With 4,000 clients and 130 staff, Radicle Group has emerged as one of Canada’s most advanced developers of carbon offsets, which generate credits companies can buy and sell to compensate for emissions they are unable to cut from their operations. Companies counteract their emissions by paying for measures that have a positive environmental impact, such as protecting trees or capturing and storing carbon.

Radicle also helps companies measure their emissions so they can target ways to reduce them and document their progress. Management and employees of Radicle are expected to join BMO’s global markets unit under the umbrella of the bank’s capital markets division. But the Radicle team is expected to work with an array of bankers to advise clients across investment and corporate banking, commercial lending and wealth management.

BMO did not disclose financial terms of the deal, which it expects to close by the end of this year.

The acquisition is the latest sign of major banks’ growing interest in building tool kits and expertise to help their clients measure carbon emissions and manage a difficult transition toward net-zero emissions commitments. It is also an effort by BMO to leapfrog to the forefront of efforts to develop new products tailored to the climate transition, including carbon offsets.

Climate, energy transition and net-zero targets come up “in almost every client conversation we have,” said Dan Goldman, co-head of BMO Global Markets, in an interview.

“It’s not topical, it’s front and centre in terms of thinking about how the world evolves,” he said. “Helping our clients navigate what is clearly going to be an enormous part of their agenda going forward was paramount.”

To meet their own net-zero goals, banks also need to improve their capacity to measure and reduce emissions by the companies they finance, which are vastly greater than what banks emit with their own operations.

BMO executives decided that building the necessary expertise from scratch would take too long and striking partnerships wasn’t enough. Instead, they set their sights on Radicle, which was exploring a sale.
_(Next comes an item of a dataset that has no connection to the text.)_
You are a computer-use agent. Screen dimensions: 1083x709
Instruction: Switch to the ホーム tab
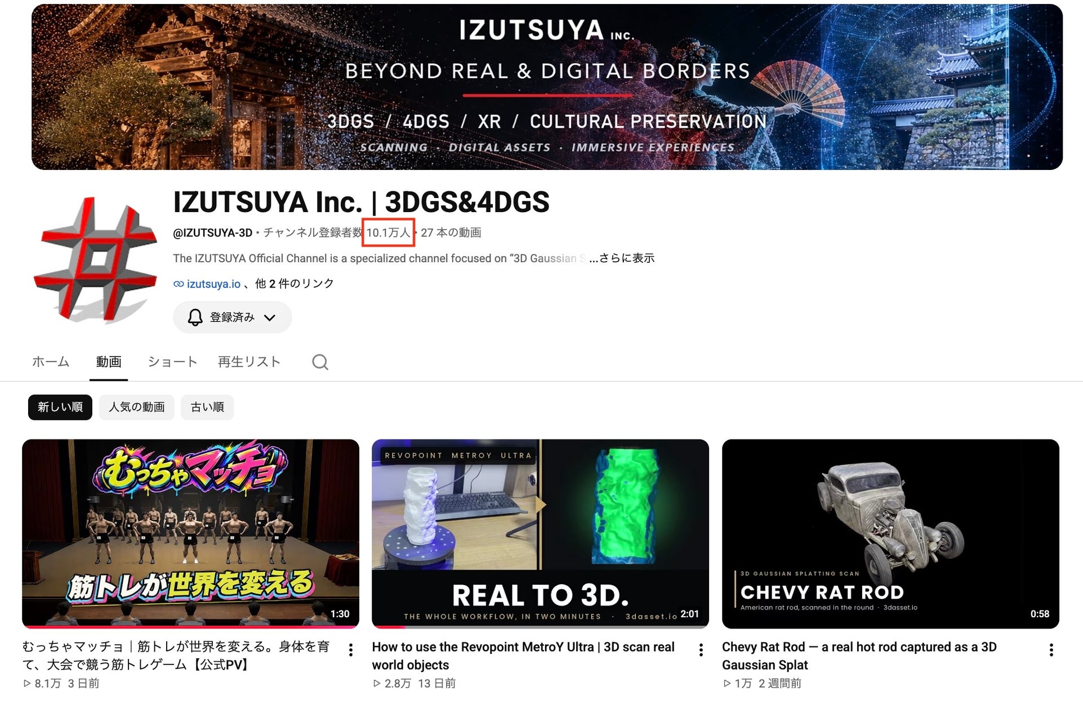pos(51,362)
“This is too big a priority for us,” said Levent Kahraman, co-head of BMO Global Markets with Mr. Goldman. “The key get here is [intellectual property].”

BMO isn’t the only Canadian lender to wade into the market for carbon offsets. Last year, Canadian Imperial Bank of Commerce joined three other global banks to launch a pilot marketplace for buying and selling voluntary carbon credits run on a digital ledger. The initiative was called Project Carbon and the other banks taking part were Britain’s NatWest Group, National Australia Bank and Brazilian lender Itau Unibanco. The first trade was completed in September between the Nature Conservancy of Canada and NatWest.
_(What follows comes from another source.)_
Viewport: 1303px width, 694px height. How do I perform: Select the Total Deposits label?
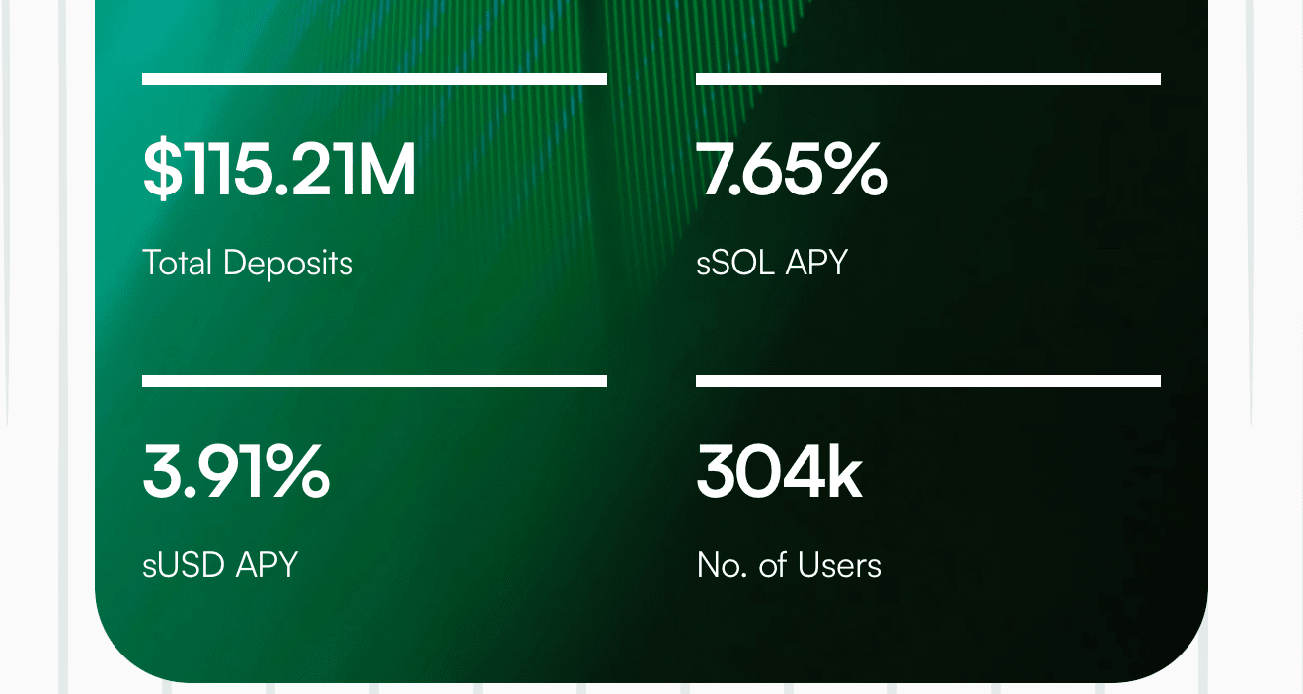(248, 263)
Carbon offsets, which some environmental groups criticize as less effective than absolute reductions in emissions, are a key area of expertise for Radicle. But they will not necessarily be BMO’s main focus. Mr. Goldman and Mr. Kahraman expect the bank will continuously develop and adapt new products with Radicle’s expertise.

“The technology with which the whole world attacks this problem might change, in terms of the carrots and sticks that people have to use to get all of us to save the planet,” Mr. Kahraman said.

As a BMO subsidiary, Radicle expects to be able to “accelerate its emissions reduction efforts, scale its activities across BMO’s client network, develop additional sustainability services and enter new markets,” said Saj Shapiro, Radicle’s chief executive, in a news release.

BMO already has a climate institute set up as a hub for gathering and sharing expertise from inside and outside the bank. The institute also acts as an incubator for environmental technologies.

On this transaction, BMO was advised by its own capital markets division, BMO Nesbitt Burns Inc., and law firm Torys LLP. Citigroup Inc. and Borden Ladner Gervais served as financial and legal advisers to Radicle.